» Textauszug
---+---

Bunt, schräg und einen Besuch wert: "Ball im Savoy" an der Komischen Oper Berlin in der Version des Intendanten Barrie Kosky.

Foto: Iko Freese / drama-Berlin.de

 Wenn man Barrie Kosky ein verrücktes Huhn nennt, ist das nicht despektierlich. Der Australier hat in seinem ersten Jahr auf dem Chefsessel der Komischen Oper die Berliner Opernlandschaft spürbar aufgemischt. Immer ein wenig aufgescheucht flatternd, dabei kreativ und hemmungslos schräg und vor allem aber erfolgreich. Als Intendant tat er dies mit seinem Programm; und als Regisseur, wenn er opulent und lustvoll überdreht zulangt wie jetzt beim Ball im Savoy von Paul Abraham.

Diese Jazz-Operette ist nicht wirklich eine Ausgrabung, aber eher selten zu sehen ist sie schon. Dabei war sie 1932 ein großer Erfolg, brachte sie doch die Weltoffenheit und das sprichwörtliche Tempo der 1920er in Berlin kurz vor dem Absturz noch einmal frech, frivol, mit Schwung und einem Händchen für Hits auf den Punkt. Der Wechsel zwischen verschiedenen Stilen, vor allem das Experimentieren mit den (gemäßigten) Jazzeinlangen klingt auch heute noch, mit Adam Benzwi am Pult der lustvoll mitziehenden Kapelle im Graben, eher modern, als operettenhaft angestaubt.

Ein mondänes Ehepaar

Bei ihrem Libretto hatten Alfred Grünwald und Fritz Lohner-Beda offenbar die gute alte Fledermaus vor Augen: Da kommt ein mondänes Ehepaar gerade von der Hochzeitreise zurück. Der Ball im Savoy (in Nizza) ist die erste Gelegenheit für eine amouröse Pause von der ausgiebig gepriesenen ehelichen Treue. Der Marquis (Christoph Späth) sucht sie, da er eine alte Forderung seiner verflossenen argentinischen Flamme Tangolita einlösen muss. Die wird hier dank Agnes Zwierko zur mezzosatt auftrumpfenden Operndiva. Die selbstbewusste Gattin Madeleine will sich, als sie Wind davon bekommt, vor Ort mit der erst besten männlichen Sahneschnitte rächen.

---+---

» Quelldaten
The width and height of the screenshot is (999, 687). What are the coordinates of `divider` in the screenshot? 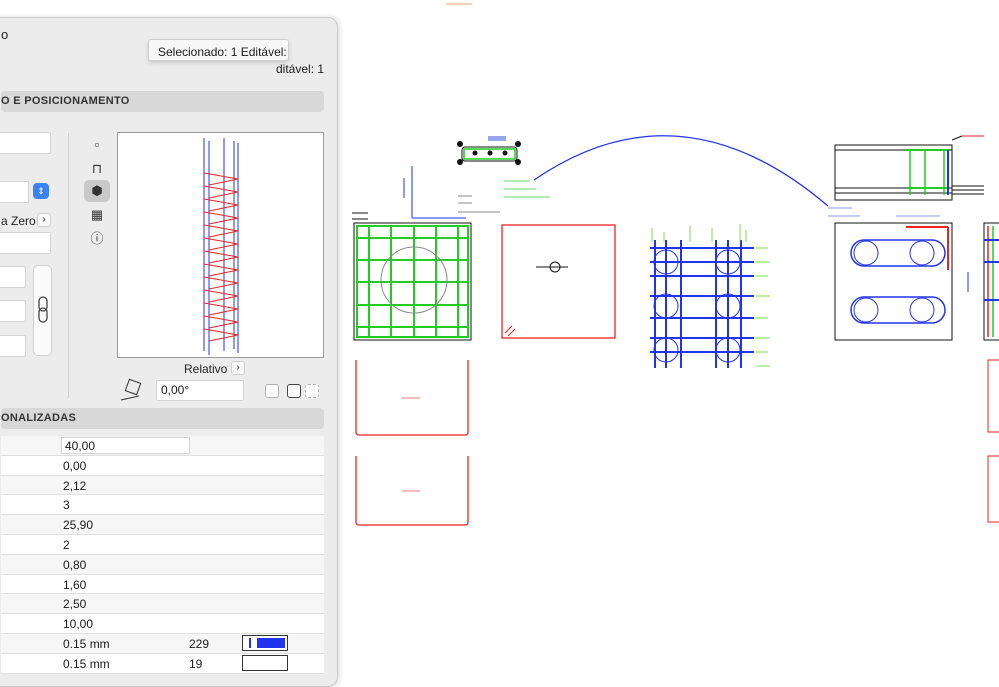 It's located at (68, 266).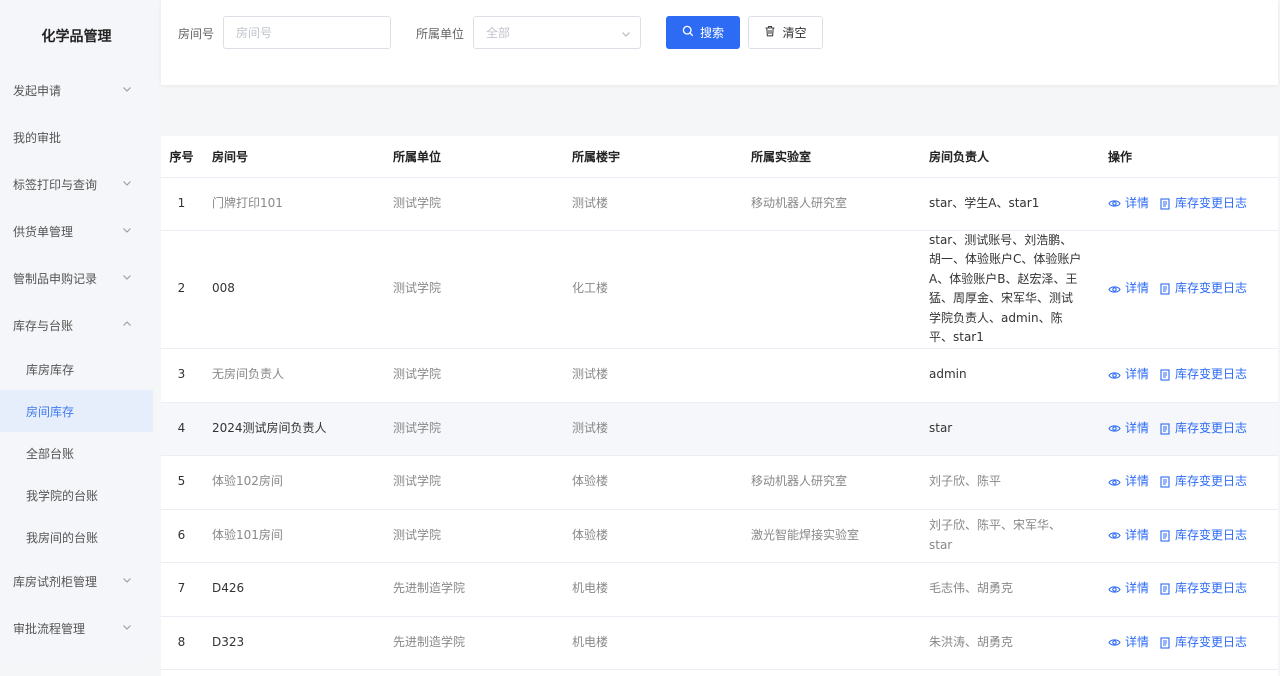 The image size is (1280, 676). I want to click on unit-filter-label: 所属单位, so click(440, 34).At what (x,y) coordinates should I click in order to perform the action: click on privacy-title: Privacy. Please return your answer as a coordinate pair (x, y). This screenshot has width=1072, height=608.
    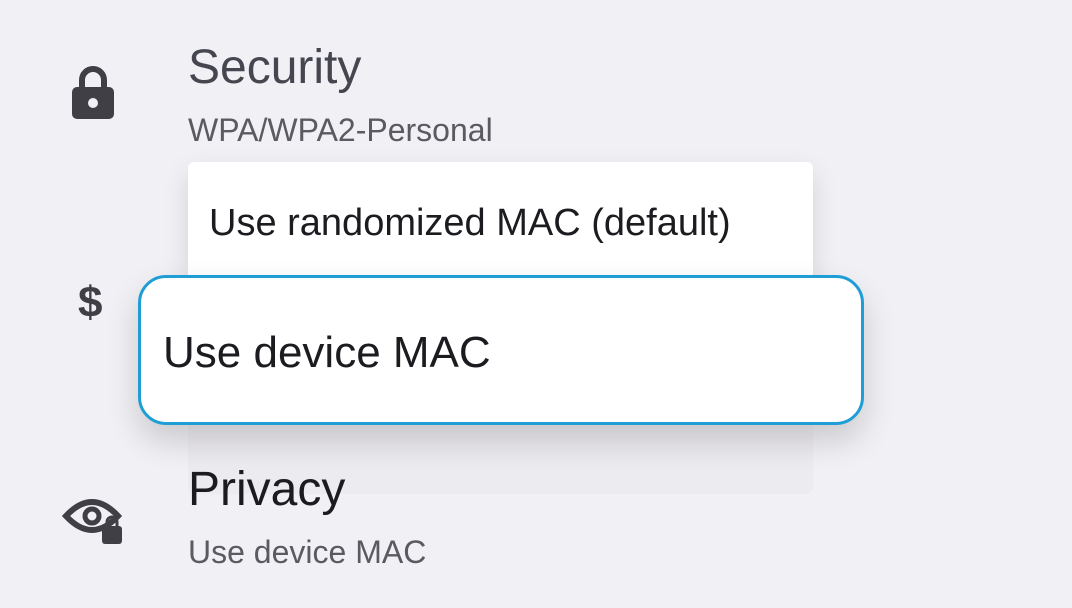
    Looking at the image, I should click on (267, 490).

---+---

» Aufgabenstellung
Schreibe aus der Kritik zum „Ball im Savoy“ alles von „Diese Jazz-Operette ist“ bis hinunter zu „als operettenhaft angestaubt.“ unverändert ab. Stütze dich ausschließlich auf den Text.

» Schriftliche Antwort
Diese Jazz-Operette ist nicht wirklich eine Ausgrabung, aber eher selten zu sehen ist sie schon. Dabei war sie 1932 ein großer Erfolg, brachte sie doch die Weltoffenheit und das sprichwörtliche Tempo der 1920er in Berlin kurz vor dem Absturz noch einmal frech, frivol, mit Schwung und einem Händchen für Hits auf den Punkt. Der Wechsel zwischen verschiedenen Stilen, vor allem das Experimentieren mit den (gemäßigten) Jazzeinlangen klingt auch heute noch, mit Adam Benzwi am Pult der lustvoll mitziehenden Kapelle im Graben, eher modern, als operettenhaft angestaubt.